CE compresso orizzontalmente non significa “China Export”

CE compresso orizzontalmente non significa “China Export”

(…)

— — —

PS: ATEX ALERT! Stanno aumentando le richieste di iscrizione al Workshop 2022, IV edizione [8 ore, 27÷28 gennaio 2022] dedicato alla descrizione della nuova nuova Norma EN IEC 60079-10-1:2021, alle proposte di risoluzione di alcuni dei grossi problemi che questa introduce nonché alle tematiche ATEX connesse ai nuovi carrier energetici che la decarbonizzazione porta con sé.

La possibilità di iscrizione “early booking” scade il 10 gennaio 2022.

Non dite poi che non avevo avvisato, ok?

🙂

— — —

PPS: Per chi volesse ulteriormente addentrarsi nell’opera di debunking sul tema applicativo delle direttive di prodotto consiglio l’ottimo pezzo scritto da Mario Gabrielli Cossellu, responsabile delle politiche ed esperto legale della commissione europea.


[1] Mi sono laureato in ingegneria meccanica all’Università di Padova.
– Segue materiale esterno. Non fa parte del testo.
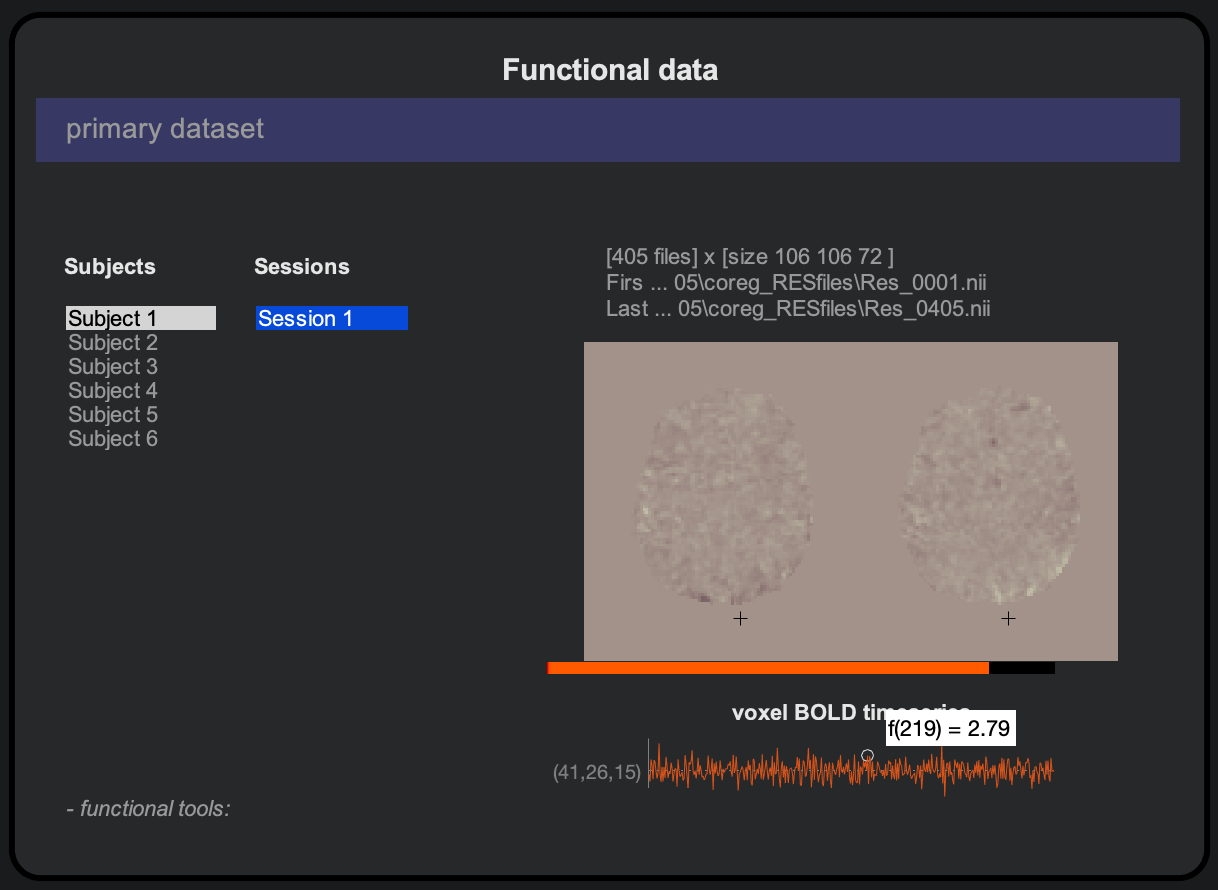The height and width of the screenshot is (890, 1218).
Task: Click the 405 files size info line
Action: (x=750, y=257)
Uscìì allora con un bagaglio tecnico enorme che, tuttavia, risultava completamente disarticolato rispetto al mondo reale nel quale un ingegnere opera. Il discorso sarebbe molto, molto più lungo e articolato. Per mia fortura incontrai Ernesto.

[2] Sono previste in Cina due specifiche simbologie per la marcatura dei prodotti: il China Compulsory Certificate (CCC) e la Voluntary CQC Mark Certification (CQC). Nessuna delle due procedure prevede l’apposizione di marcature simil-CE.